[抜粋した本文]

さらに進行すると軟骨のクッションがなく骨同士が直接ぶつかるため、激しい痛みが慢性的に続いたり、膝の曲げ伸ばしの動作が制限されたりします。膝関節の変形が進むと、膝関節の靭帯のバランスが崩れて膝が不安定になり、日常生活に大きな支障が出る可能性もあります。
変形性膝関節症が起きる原因には個人差がありますが、加齢により膝関節の軟骨の質が低下することで起こるケースが多い疾患です。また、骨折や半月板損傷、化膿性関節炎などの後遺症として発症する場合があります。
筋肉の衰えや肥満なども、膝関節への負担を増大させるため、変形性膝関節症の発症危険性を高めてしまいます。O脚やX脚といった脚の変形も、変形性膝関節症が起きる原因の1つです。特に、日本人にはO脚の人が多いと言われています。
さらに、遺伝や女性ホルモンも原因の1つと考えられています。親に変形性膝関節症が見られた場合には、早い段階から予防に努めるのが大切です。女性の場合は軟骨形成に女性ホルモンの働きが必要とされており、ホルモン分泌量が変化する閉経後に、変形性膝関節症になりやすいと言われています。
変形性膝関節症は、自力で治すのが難しい疾患です。軟骨の再生能力には限界があり、一度すり減ってしまうと、ほとんどのケースで自然治癒は難しいと言われています。変形性膝関節症の改善を望む場合は、自分の力だけで治そうとせず、医師や専門家に相談しましょう。
変形性膝関節症の通常の治療方法としては、運動療法・薬物療法・手術療法が挙げられます。手術療法は、保存療法としての運動療法と薬物療法に取り組んでも効果が得られない、症状が悪化しているといった場合に選択される治療法です。
変形性膝関節症の進行を遅らせるためには、運動療法が効果的と言われています。運動療法の具体例として、膝周辺の筋肉を伸ばすストレッチと足上げトレーニングの2種類を解説します。
膝周辺の筋肉を伸ばすストレッチ方法は、以下の通りです。
| (1) | 仰向けの状態で、片側の太ももの裏を両手で抱えます。 |
| (2) | 抱えた脚を胸の方向へ引き寄せ、5秒間数えます。痛みがない程度に引き寄せましょう。 |
| (3) | (1)と(2)の動作を5回から10回、無理のない範囲で繰り返します。反対側も同様に行ってください。 |
ストレッチは、体温が上昇しているタイミングで行うと、より効果的とされています。入浴後にストレッチを取り入れ、習慣化するのがおすすめです。

[/抜粋した本文]

- 取り組む課題:
**1.** 変形性膝関節症についての本文のうち、「変形性膝関節症が起きる原因に」を含む語句で始まり「なりやすいと言われています。」で終わる部分を、一字も変えずに書き写してください。
**2.** 変形性膝関節症についての本文によると、日本人に多いと言われている脚の変形は何ですか。

[記録一覧]

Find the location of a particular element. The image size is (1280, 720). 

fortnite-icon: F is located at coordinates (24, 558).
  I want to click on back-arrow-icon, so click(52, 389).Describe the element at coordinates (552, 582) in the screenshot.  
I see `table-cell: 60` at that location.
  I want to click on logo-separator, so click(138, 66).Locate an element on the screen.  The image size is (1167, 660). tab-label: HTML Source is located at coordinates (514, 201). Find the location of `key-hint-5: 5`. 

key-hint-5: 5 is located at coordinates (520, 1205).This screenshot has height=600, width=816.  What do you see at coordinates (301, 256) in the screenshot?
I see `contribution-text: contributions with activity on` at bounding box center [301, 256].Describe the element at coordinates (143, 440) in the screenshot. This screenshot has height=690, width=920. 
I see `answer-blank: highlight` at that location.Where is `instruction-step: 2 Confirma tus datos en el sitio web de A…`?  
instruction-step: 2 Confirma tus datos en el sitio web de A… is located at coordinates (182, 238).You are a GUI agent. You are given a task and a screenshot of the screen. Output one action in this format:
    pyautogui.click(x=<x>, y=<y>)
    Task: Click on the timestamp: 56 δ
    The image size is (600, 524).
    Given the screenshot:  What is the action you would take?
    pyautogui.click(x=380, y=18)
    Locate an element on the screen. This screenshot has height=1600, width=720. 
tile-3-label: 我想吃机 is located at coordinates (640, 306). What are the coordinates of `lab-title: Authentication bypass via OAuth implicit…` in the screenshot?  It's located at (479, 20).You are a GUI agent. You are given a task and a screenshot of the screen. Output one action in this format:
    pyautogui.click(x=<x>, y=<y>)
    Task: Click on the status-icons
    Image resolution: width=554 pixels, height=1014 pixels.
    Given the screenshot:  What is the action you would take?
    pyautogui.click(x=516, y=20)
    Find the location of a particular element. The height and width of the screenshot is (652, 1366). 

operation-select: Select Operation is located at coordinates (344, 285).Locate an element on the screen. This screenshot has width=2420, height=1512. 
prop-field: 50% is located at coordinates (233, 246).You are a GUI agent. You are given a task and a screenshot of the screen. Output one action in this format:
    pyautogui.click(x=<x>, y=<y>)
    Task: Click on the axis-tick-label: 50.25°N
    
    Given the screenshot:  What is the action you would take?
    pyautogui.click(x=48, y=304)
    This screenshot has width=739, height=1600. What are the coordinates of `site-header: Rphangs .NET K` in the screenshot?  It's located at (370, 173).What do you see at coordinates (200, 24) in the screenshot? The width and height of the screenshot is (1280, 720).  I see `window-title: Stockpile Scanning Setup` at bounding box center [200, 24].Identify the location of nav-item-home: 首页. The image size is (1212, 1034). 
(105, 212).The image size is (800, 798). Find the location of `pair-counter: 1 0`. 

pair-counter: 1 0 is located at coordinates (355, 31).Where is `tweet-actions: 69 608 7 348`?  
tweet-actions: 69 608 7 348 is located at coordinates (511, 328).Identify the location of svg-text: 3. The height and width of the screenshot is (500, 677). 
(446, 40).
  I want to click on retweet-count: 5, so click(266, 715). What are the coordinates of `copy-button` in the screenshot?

[/記録一覧]

- 各課題の解答:
**1.**
変形性膝関節症が起きる原因には個人差がありますが、加齢により膝関節の軟骨の質が低下することで起こるケースが多い疾患です。また、骨折や半月板損傷、化膿性関節炎などの後遺症として発症する場合があります。
筋肉の衰えや肥満なども、膝関節への負担を増大させるため、変形性膝関節症の発症危険性を高めてしまいます。O脚やX脚といった脚の変形も、変形性膝関節症が起きる原因の1つです。特に、日本人にはO脚の人が多いと言われています。
さらに、遺伝や女性ホルモンも原因の1つと考えられています。親に変形性膝関節症が見られた場合には、早い段階から予防に努めるのが大切です。女性の場合は軟骨形成に女性ホルモンの働きが必要とされており、ホルモン分泌量が変化する閉経後に、変形性膝関節症になりやすいと言われています。

**2.** O脚です。